With an increasing volume of hazardous materials being transported by train, Sen. Charles E. Schumer, D-N.Y., is calling for the replacement or retrofitting of tanker cars.

Schumer, joined by state legislators and local officials, delivered his message Tuesday morning from the Village of Sloan, a center of rail activity named after a former railroad president.

“This is one of the most heavily traveled train routes in the country,” he said. “There’s a known threat that passes through the towns hundreds of times each day.”

Crude oil – too much for existing pipelines to handle – and other hazardous materials are being carried in U.S. Department of Transportation-111 tank cars, which Schumer said account for 70 percent of tankers in use. Up to 300 of those cars, carrying crude oil or ethanol, travel daily through Western New York on the CSX rail lines, he said.

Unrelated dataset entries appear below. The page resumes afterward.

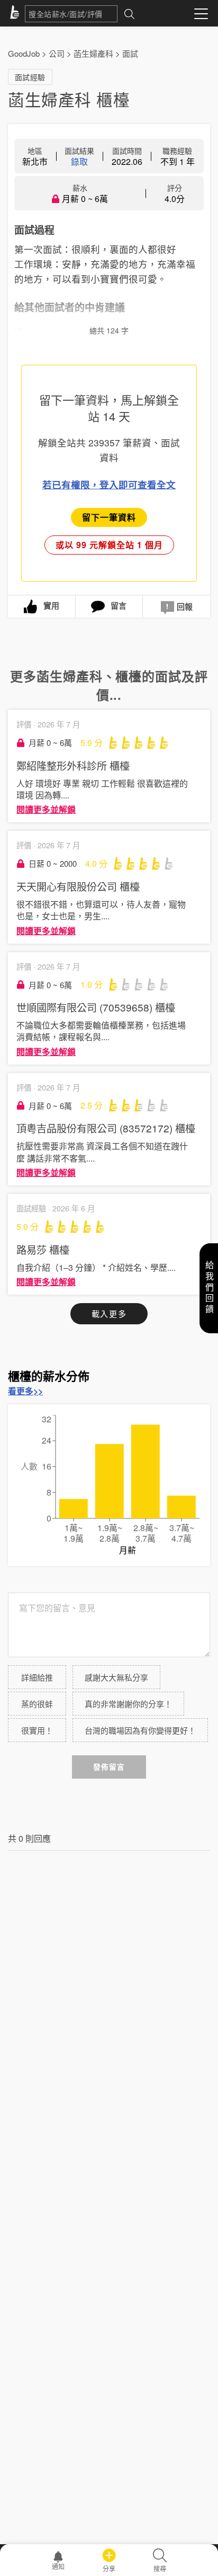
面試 (130, 53)
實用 (51, 605)
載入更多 (109, 1313)
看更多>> (25, 1391)
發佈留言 (109, 1767)
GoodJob (24, 53)
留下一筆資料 (109, 517)
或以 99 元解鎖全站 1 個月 (109, 545)
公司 (57, 53)
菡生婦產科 (93, 53)
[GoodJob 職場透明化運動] (16, 14)
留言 (118, 605)
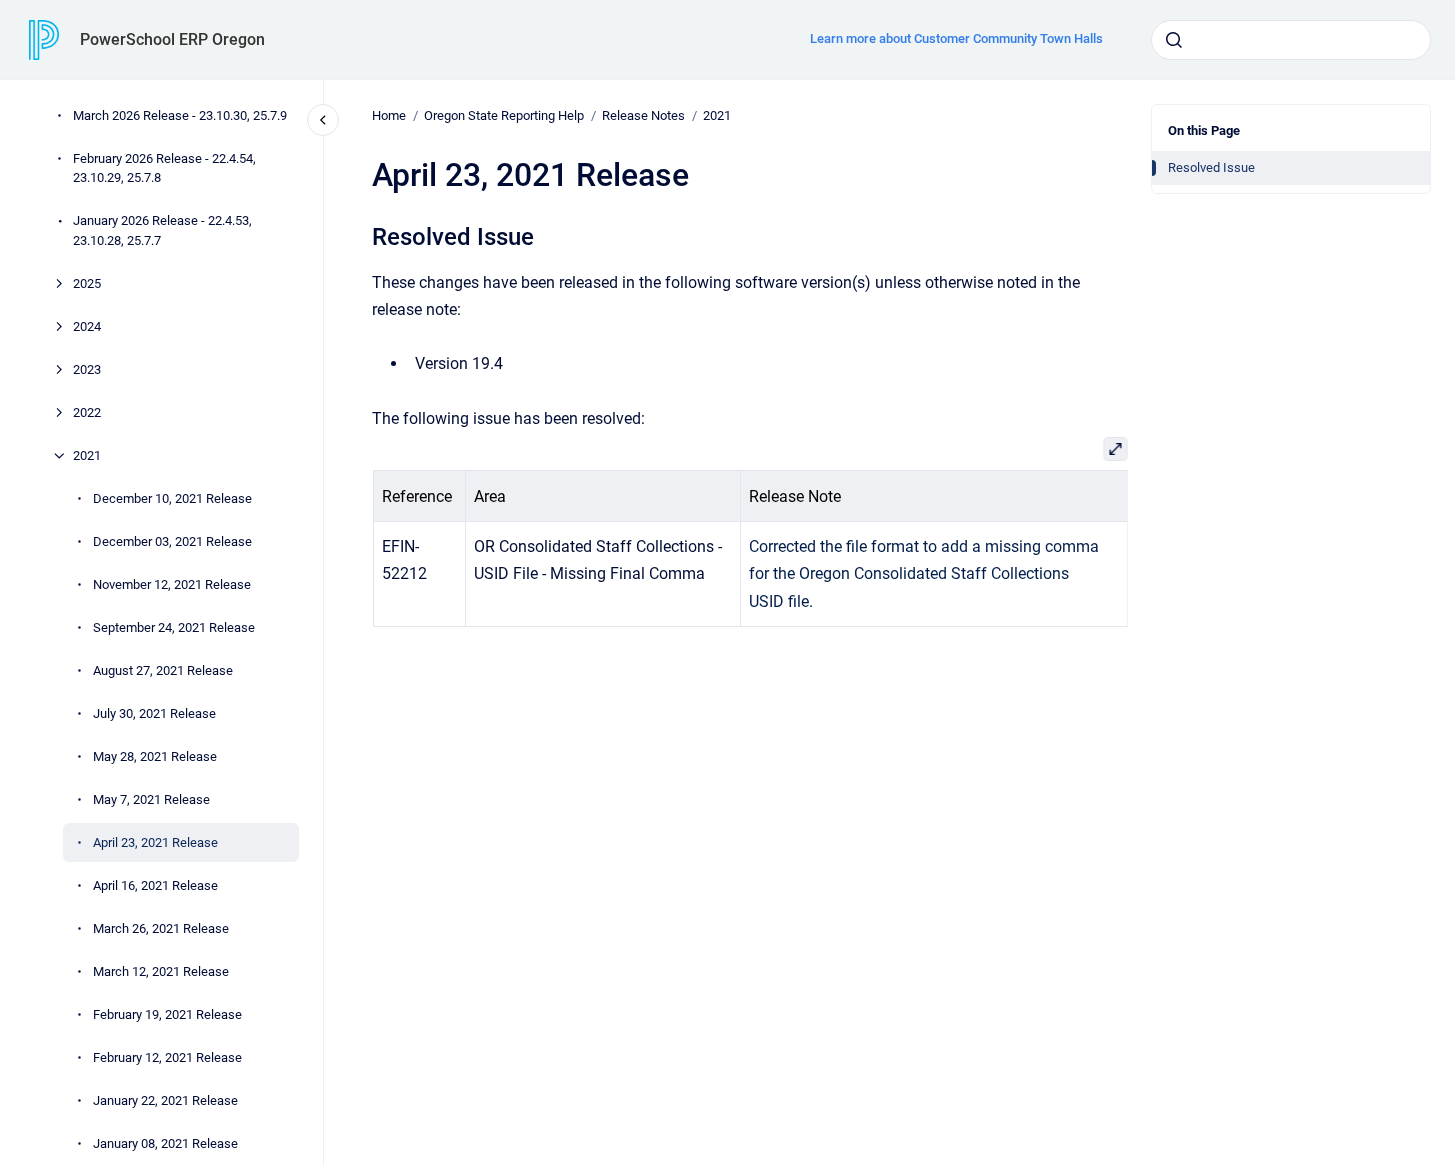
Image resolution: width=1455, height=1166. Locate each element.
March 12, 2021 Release (161, 971)
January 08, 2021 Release (165, 1143)
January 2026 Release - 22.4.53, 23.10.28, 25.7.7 (162, 230)
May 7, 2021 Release (151, 799)
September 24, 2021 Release (174, 627)
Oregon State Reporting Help (504, 115)
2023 (87, 369)
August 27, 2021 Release (163, 670)
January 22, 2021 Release (165, 1100)
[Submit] (1174, 40)
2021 (87, 455)
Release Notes (643, 115)
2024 (87, 326)
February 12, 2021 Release (167, 1057)
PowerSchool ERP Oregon (172, 39)
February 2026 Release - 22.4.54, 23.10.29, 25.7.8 (164, 168)
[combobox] (1291, 40)
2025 (87, 283)
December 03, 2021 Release (172, 541)
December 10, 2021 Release (172, 498)
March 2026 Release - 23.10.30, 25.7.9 (180, 115)
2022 (87, 412)
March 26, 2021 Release (161, 928)
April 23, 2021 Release (155, 842)
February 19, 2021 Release (167, 1014)
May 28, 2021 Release (155, 756)
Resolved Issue (1211, 167)
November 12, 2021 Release (172, 584)
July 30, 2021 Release (154, 713)
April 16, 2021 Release (155, 885)
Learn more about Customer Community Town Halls (956, 38)
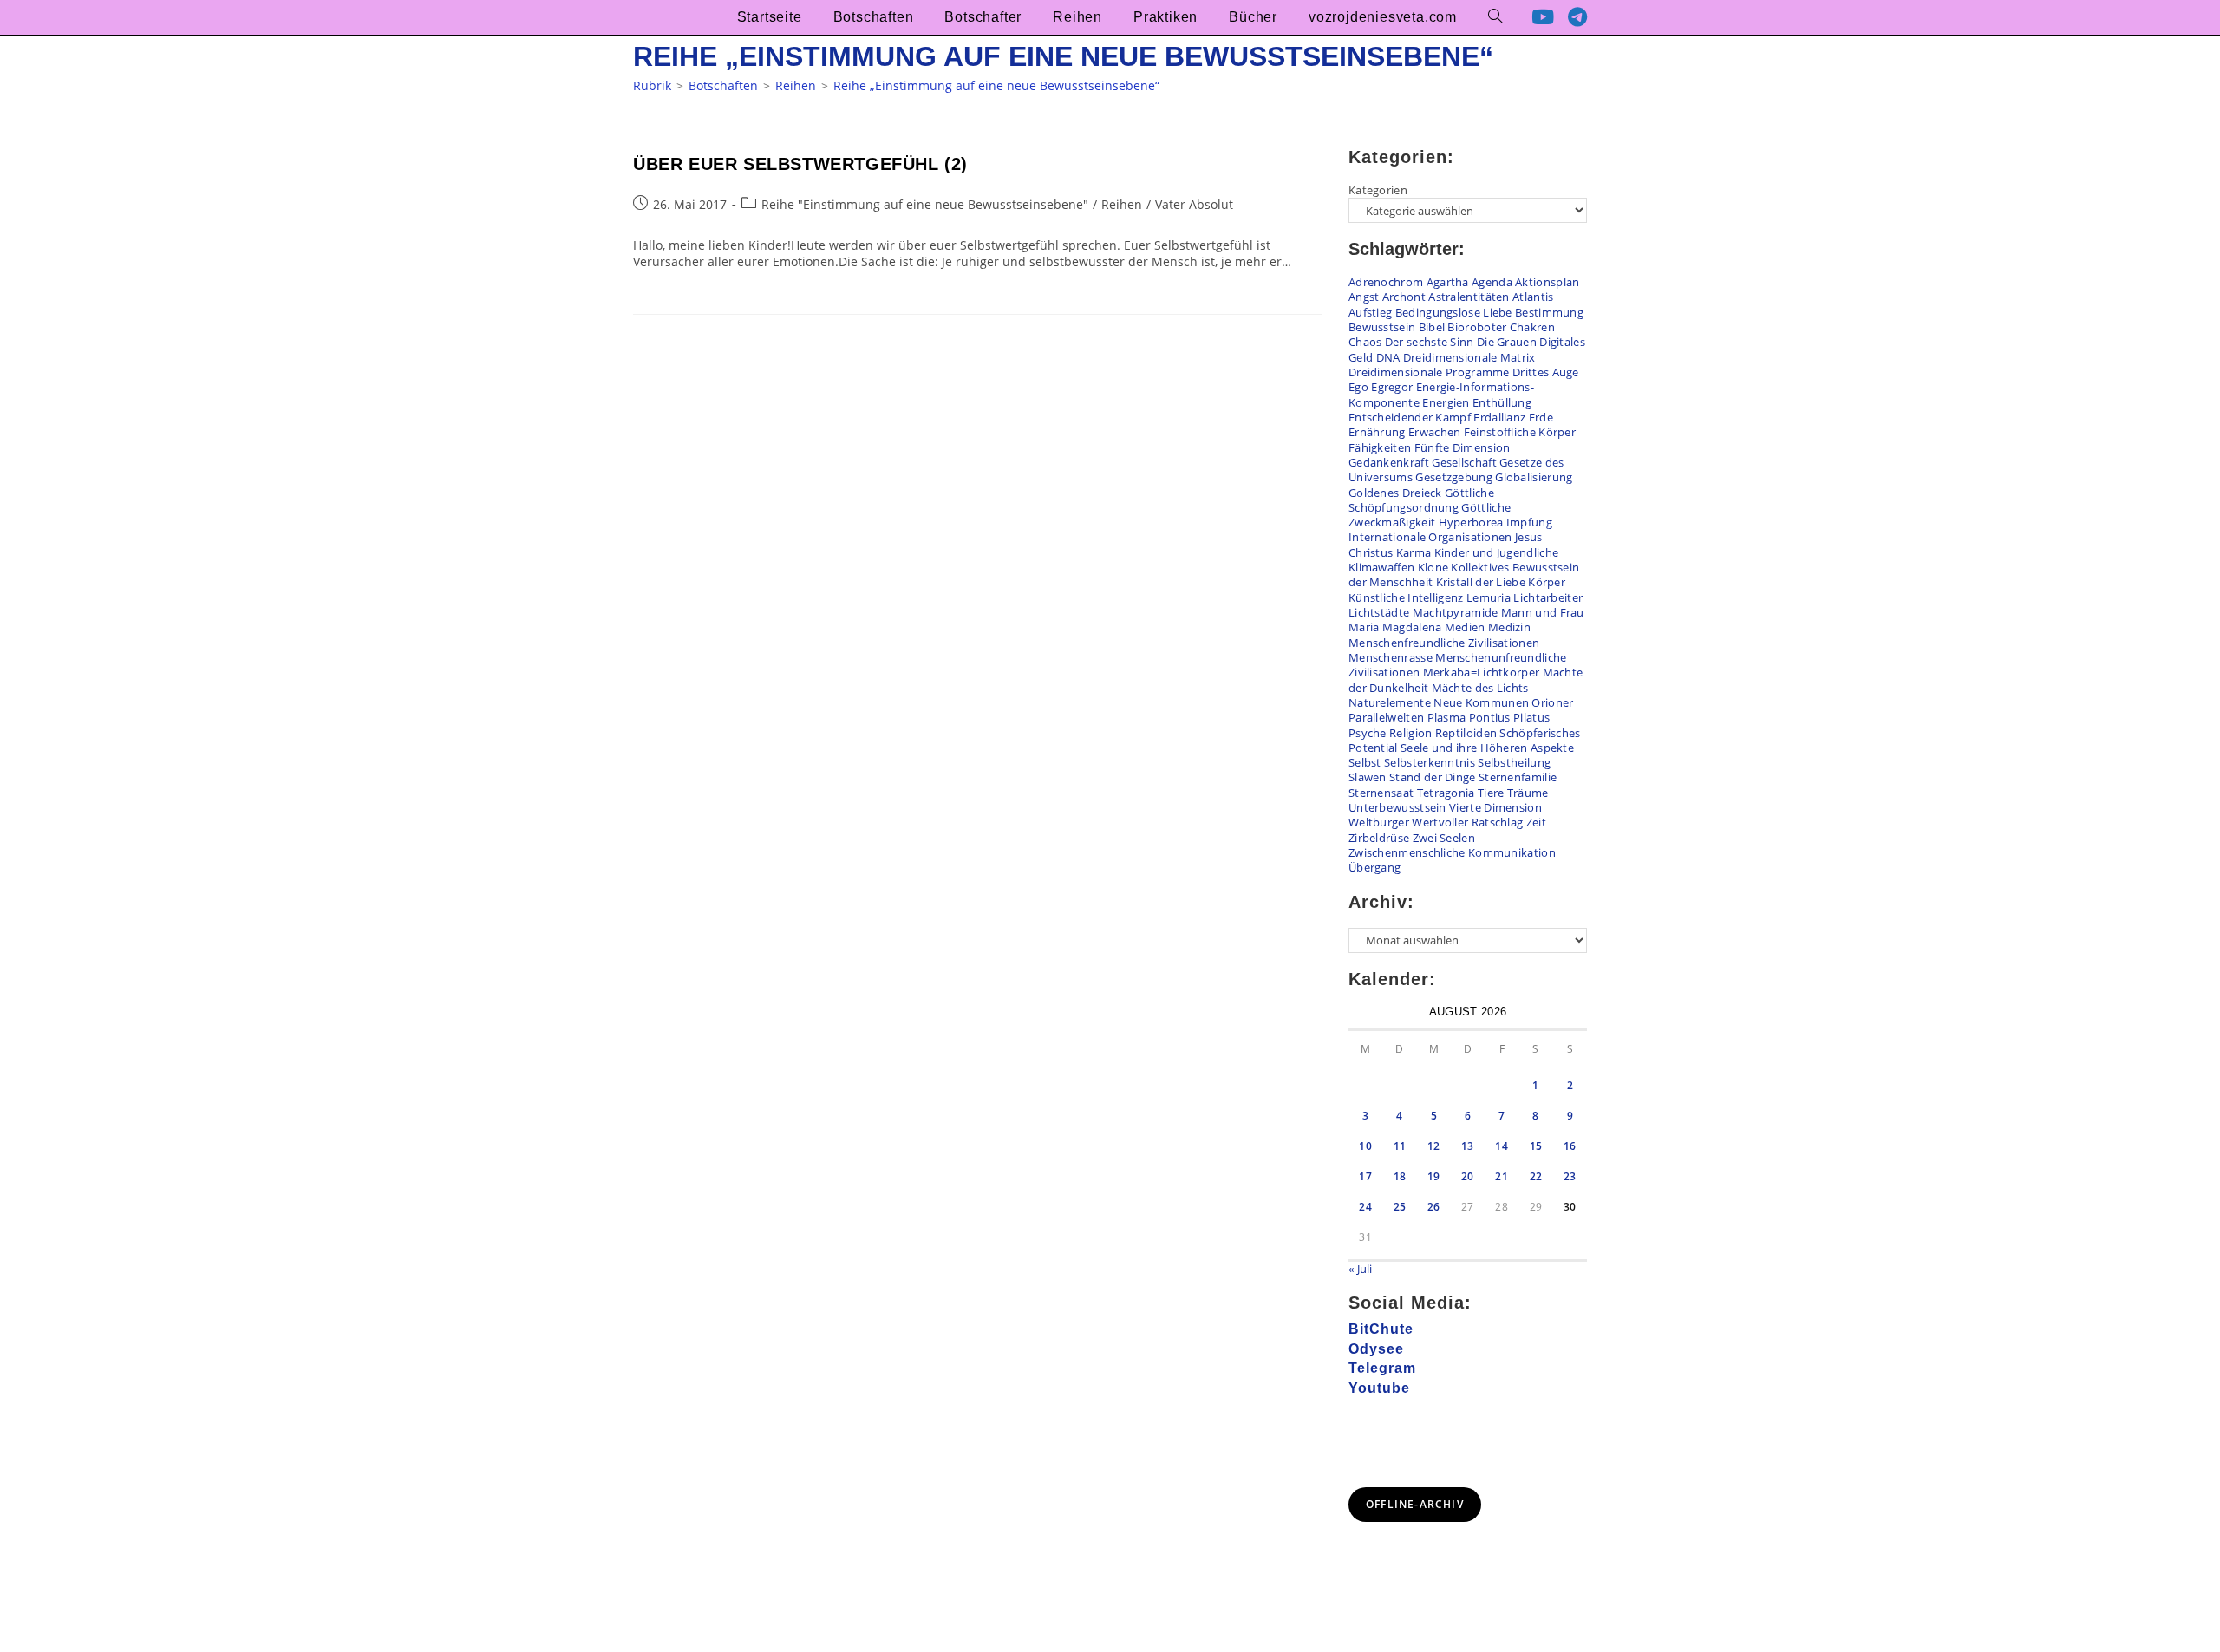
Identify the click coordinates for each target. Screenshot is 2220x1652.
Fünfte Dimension (1462, 447)
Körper (1546, 582)
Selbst (1364, 762)
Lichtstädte (1378, 612)
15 (1536, 1146)
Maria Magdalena (1395, 627)
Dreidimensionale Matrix (1469, 357)
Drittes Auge (1545, 372)
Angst (1364, 296)
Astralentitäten (1469, 296)
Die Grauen (1507, 341)
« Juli (1360, 1269)
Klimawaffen (1381, 567)
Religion (1410, 733)
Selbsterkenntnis (1429, 762)
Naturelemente (1389, 702)
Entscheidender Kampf (1409, 417)
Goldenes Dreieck (1395, 492)
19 (1433, 1176)
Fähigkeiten (1379, 447)
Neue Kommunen (1481, 702)
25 (1400, 1206)
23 (1570, 1176)
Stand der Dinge (1432, 777)
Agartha (1448, 282)
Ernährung (1377, 432)
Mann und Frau (1542, 612)
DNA (1388, 357)
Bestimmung (1549, 312)
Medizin (1509, 627)
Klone (1433, 567)
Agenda (1492, 282)
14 (1501, 1146)
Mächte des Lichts (1480, 687)
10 (1365, 1146)
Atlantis (1532, 296)
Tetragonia (1446, 792)
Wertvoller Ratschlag (1467, 822)
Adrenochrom (1385, 282)
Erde (1541, 417)
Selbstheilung (1514, 762)
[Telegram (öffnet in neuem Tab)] (1577, 17)
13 (1467, 1146)
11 (1400, 1146)
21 (1501, 1176)
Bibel (1432, 327)
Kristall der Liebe (1480, 582)
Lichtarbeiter (1548, 597)
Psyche (1367, 733)
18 (1400, 1176)
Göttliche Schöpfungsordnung (1421, 500)
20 (1467, 1176)
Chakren (1532, 327)
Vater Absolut (1194, 204)
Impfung (1529, 522)
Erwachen (1434, 432)
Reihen (1121, 204)
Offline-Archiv (1415, 1504)
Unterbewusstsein (1397, 807)
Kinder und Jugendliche (1496, 552)
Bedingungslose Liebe (1453, 312)
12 (1433, 1146)
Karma (1414, 552)
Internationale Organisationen (1430, 537)
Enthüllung (1501, 402)
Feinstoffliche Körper (1520, 432)
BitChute (1381, 1329)
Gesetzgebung (1453, 477)
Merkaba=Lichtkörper (1481, 672)
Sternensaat (1381, 792)
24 (1365, 1206)
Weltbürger (1378, 822)
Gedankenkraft (1388, 462)
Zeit (1536, 822)
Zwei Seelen (1444, 838)
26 (1433, 1206)
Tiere (1491, 792)
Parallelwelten (1386, 717)
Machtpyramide (1455, 612)
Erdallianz (1499, 417)
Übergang (1374, 867)
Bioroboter (1476, 327)
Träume (1528, 792)
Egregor (1392, 387)
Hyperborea (1471, 522)
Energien (1445, 402)
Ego (1358, 387)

But the safety of the DOT-111 cars – their shape resembles a soda can – was called into question long ago. “They are prone to tears and spills when there’s a derailment, God forbid,” Schumer said.

On July 6, a runaway train carrying oil in DOT-111 tankers derailed and exploded in Lac-Megantic, Quebec, killing an estimated 50 people and destroying dozens of buildings in the town of 6,000.

Before that, the National Transportation Safety Board concluded that the “inadequate design” of the tankers contributed to the severity of the June 2009 derailment and fire of a train carrying ethanol through Cherry Valley, Ill. One woman died and nine other people were injured.

But problems with the tankers go back even further.

A 1991 safety study by the NTSB, examining DOT-111 cars involved in accidents between March 1988 and February 1989, concluded those cars had a higher incidence of failure when involved in accidents.

Schumer is calling on the federal Department of Transportation to come up with a plan to phase out DOT-111 cars, which he said still could be used for transporting less-hazardous substances such as corn syrup. “The new cars are made structurally stronger,” he said, citing the DOT-105 and DOT-112 models.

The change must be implemented through the Federal Railway Administration and the Pipeline and Hazardous Materials Safety Administration regulatory process.

Schumer and state officials referred to a July 17 derailment at William Street and Fillmore Avenue, in which one of three cars that derailed was a tanker containing ethanol. No leaks were reported.

The DOT-111 cars “are a disaster waiting to happen,” said State Sen. Tim Kennedy, D-Buffalo.

Assemblyman Dennis H. Gabryszak, D-Cheektowaga, noted the 300-mile route that tankers follow across the state. “The potential that exists in any of those communities ... could be disastrous,” he said.

According to the Association of American Railroads, the industry adopted voluntary standards that all tankers ordered after October 2011 meet the tougher standards recommended by the NTSB after the 2009 crash.

But those voluntary standards don’t apply to an estimated 40,000 cars built before October 2011.